To give an example, for schema,
root
|-- amount: long (nullable = true)
|-- cardNum: string (nullable = true)
|-- category: string (nullable = true)
|-- merchant: string (nullable = true)
|-- ts: long (nullable = true)
|-- userId: string (nullable = true)
|-- __key: binary (nullable = true)
|-- __topic: string (nullable = true)
|-- __messageId: binary (nullable = true)
|-- __publishTime: timestamp (nullable = true)
|-- __eventTime: timestamp (nullable = true)
|-- __messageProperties: map (nullable = true)
| |-- key: string
| |-- value: string (valueContainsNull = true)
The processor code
public class CardTransactionStreamProcessor {
public static final String PULSAR_SERVICE_URL = "pulsar://127.0.0.1:6650";
public static final String TOPIC = "spark/tutorial/card-txn";
public static final String SUB = "my-sub";
public static void main(String[] args) throws TimeoutException, StreamingQueryException, InterruptedException {
SparkSession sparkSession = SparkAppUtil.getSparkSession("card-txn-stream");
sparkSession.sparkContext().setLogLevel("error");
Dataset<Row> lines = sparkSession.readStream()
.format("pulsar")
.option("service.url", PULSAR_SERVICE_URL)
.option("topic", TOPIC)
.option("startingOffsets", "earliest")
.load();
lines.printSchema();
Dataset<CardTransactionDTO> cardTransactionDTODataset = lines.as(ExpressionEncoder.javaBean(CardTransactionDTO.class));
cardTransactionDTODataset.printSchema();
// Top spends merchant vise
cardTransactionDTODataset.groupBy("merchant")
.agg(sum("amount").alias("amount"))
.sort("merchant")
.writeStream().outputMode("complete")
.format("console")
.start();
// Top spends category vise
cardTransactionDTODataset.groupBy("category")
.agg(sum("amount").alias("amount"))
.sort("category")
.writeStream().outputMode("complete")
.format("console").start();
sparkSession.streams().awaitAnyTermination();
}
}
In the above sample, I'd like to understand, either how to take the output of first query and feed it to the second query, or join the results of both the queries forming a single DataFrame, that I may take to sink, say pulsar topic itself.

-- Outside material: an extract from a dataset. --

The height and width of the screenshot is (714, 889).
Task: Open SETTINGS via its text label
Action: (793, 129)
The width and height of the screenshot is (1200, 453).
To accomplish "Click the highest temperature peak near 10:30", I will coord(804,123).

Yes, it's possible using Dataset<T>
.
If you want to combine the output of two queries which are in the Dataset<T>
, you can combine using union
method present in the Dataset.
Try this updated code:
package org.example;
import org.apache.spark.sql.Dataset;
import org.apache.spark.sql.Row;
import org.apache.spark.sql.SparkSession;
import org.apache.spark.sql.catalyst.encoders.ExpressionEncoder;
import org.apache.spark.sql.streaming.DataStreamWriter;
import org.apache.spark.sql.streaming.StreamingQuery;
import org.apache.spark.sql.streaming.StreamingQueryException;
import static org.apache.spark.sql.functions.sum;
import ....
public class CardTransactionStreamProcessor {
public static final String PULSAR_SERVICE_URL = "pulsar://127.0.0.1:6650";
public static final String TOPIC = "spark/tutorial/card-txn";
public static final String SUB = "my-sub";
public static void main(String[] args) throws TimeoutException, StreamingQueryException, InterruptedException {
SparkSession sparkSession = SparkAppUtil.getSparkSession("card-txn-stream");
sparkSession.sparkContext().setLogLevel("error");
Dataset<Row> lines = sparkSession.readStream().format("pulsar").option("service.url", PULSAR_SERVICE_URL)

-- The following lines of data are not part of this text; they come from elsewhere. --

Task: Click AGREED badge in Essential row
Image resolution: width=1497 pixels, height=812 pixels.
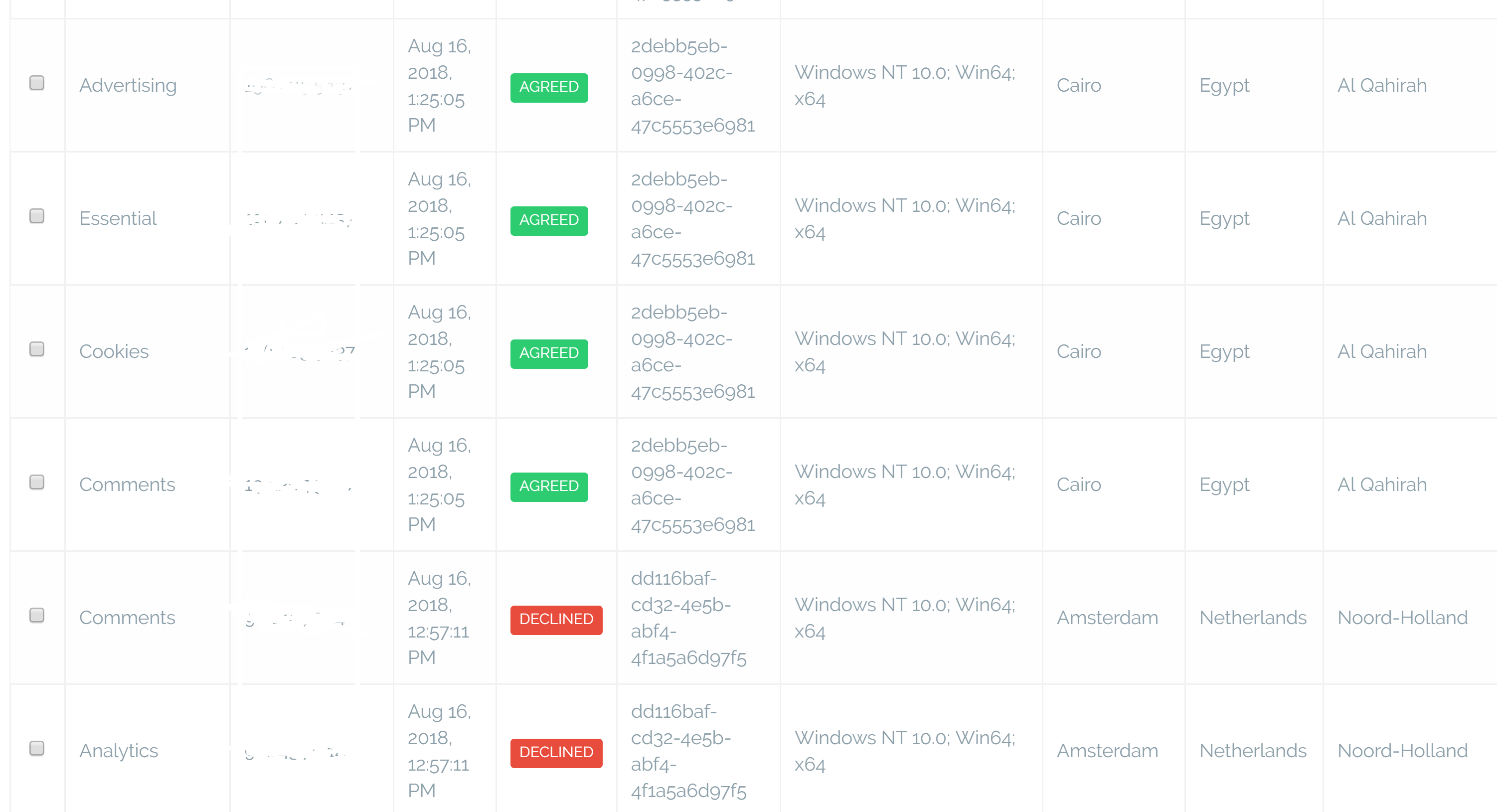Action: [548, 220]
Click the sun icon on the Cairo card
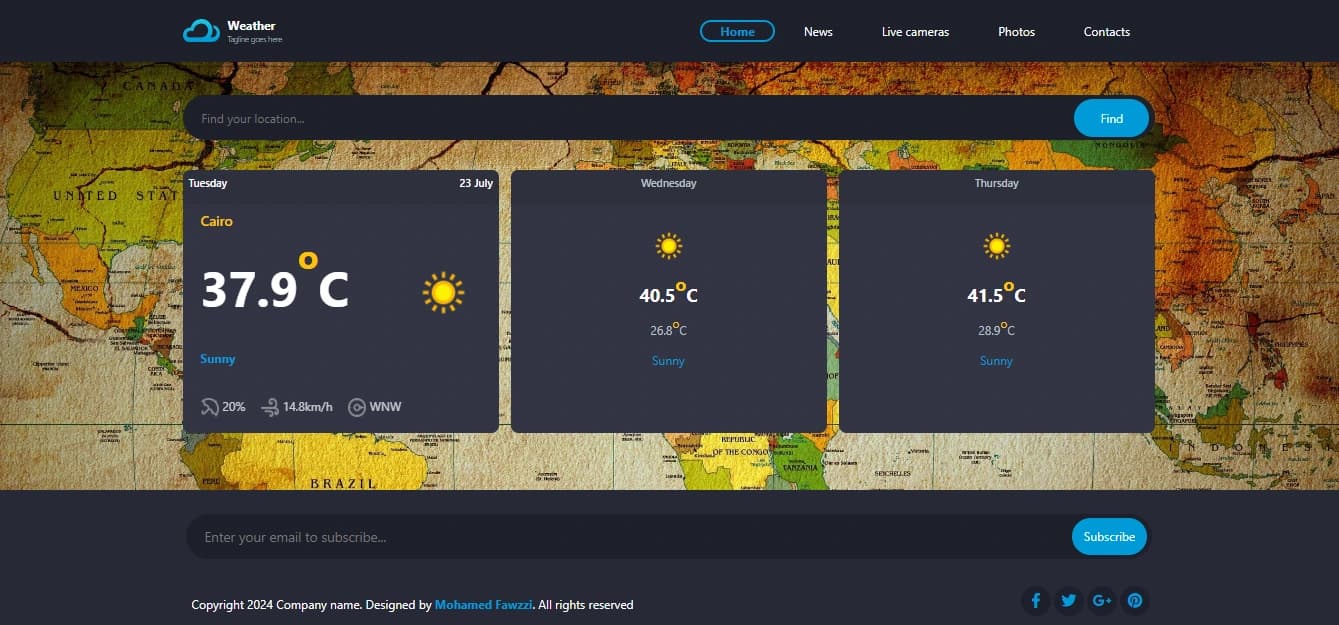1339x625 pixels. [x=443, y=292]
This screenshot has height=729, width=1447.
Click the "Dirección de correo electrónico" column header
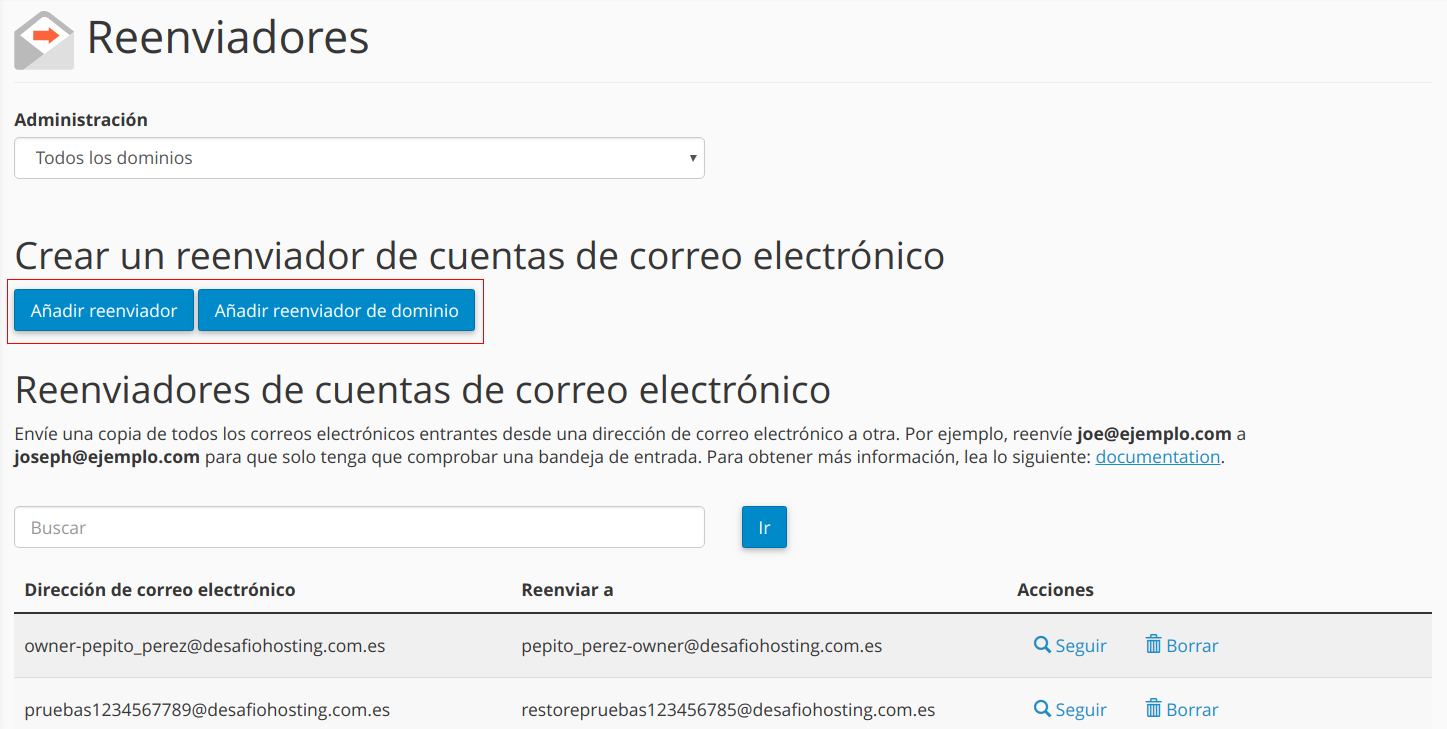point(160,590)
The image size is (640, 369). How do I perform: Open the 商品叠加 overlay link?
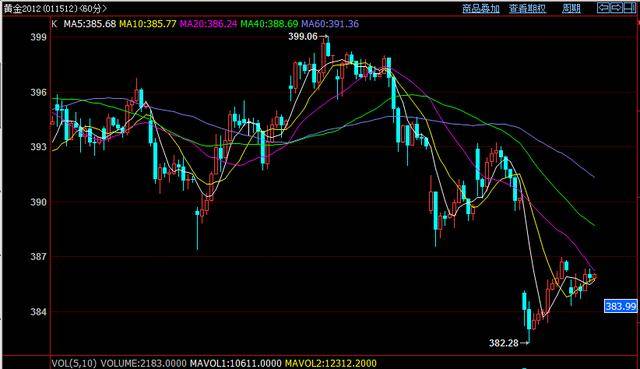point(481,8)
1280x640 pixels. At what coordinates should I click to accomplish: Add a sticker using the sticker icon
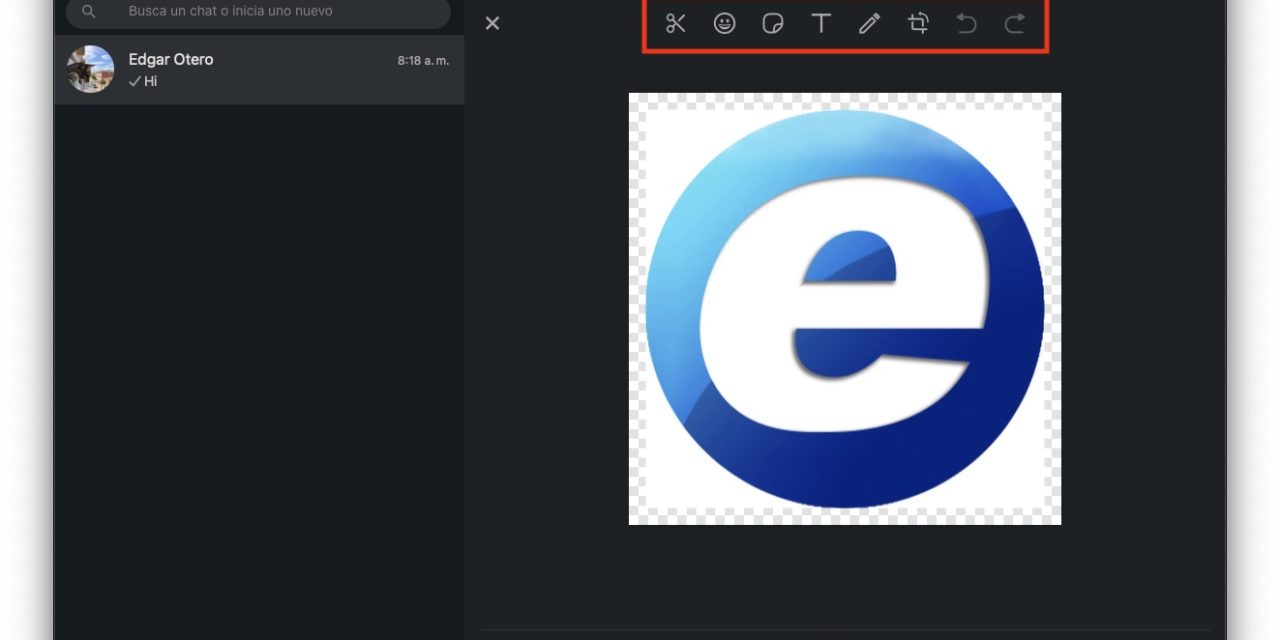(773, 24)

.option("topic", TOPIC).option("startingOffsets", "earliest").load();
lines.printSchema();
// Top spends merchant vise
Dataset<Row> spendsByMerchantWise = lines.groupBy("merchant").agg(sum("amount").alias("amount"))
.sort("merchant");
// Top spends category vise
Dataset<Row> spendsByCatgoryWise = lines.groupBy("category").agg(sum("amount").alias("amount"))
.sort("category");
// union of rows from both Data sets.
Dataset<Row> union = spendsByMerchantWise.union(spendsByCatgoryWise);
// convert to Dataset<CardTransactionDTO>
Dataset<CardTransactionDTO> cardTransactionDTODataset = union
.as(ExpressionEncoder.javaBean(CardTransactionDTO.class));
cardTransactionDTODataset.writeStream().outputMode("complete").format("console").start();
sparkSession.streams().awaitAnyTermination();
}
}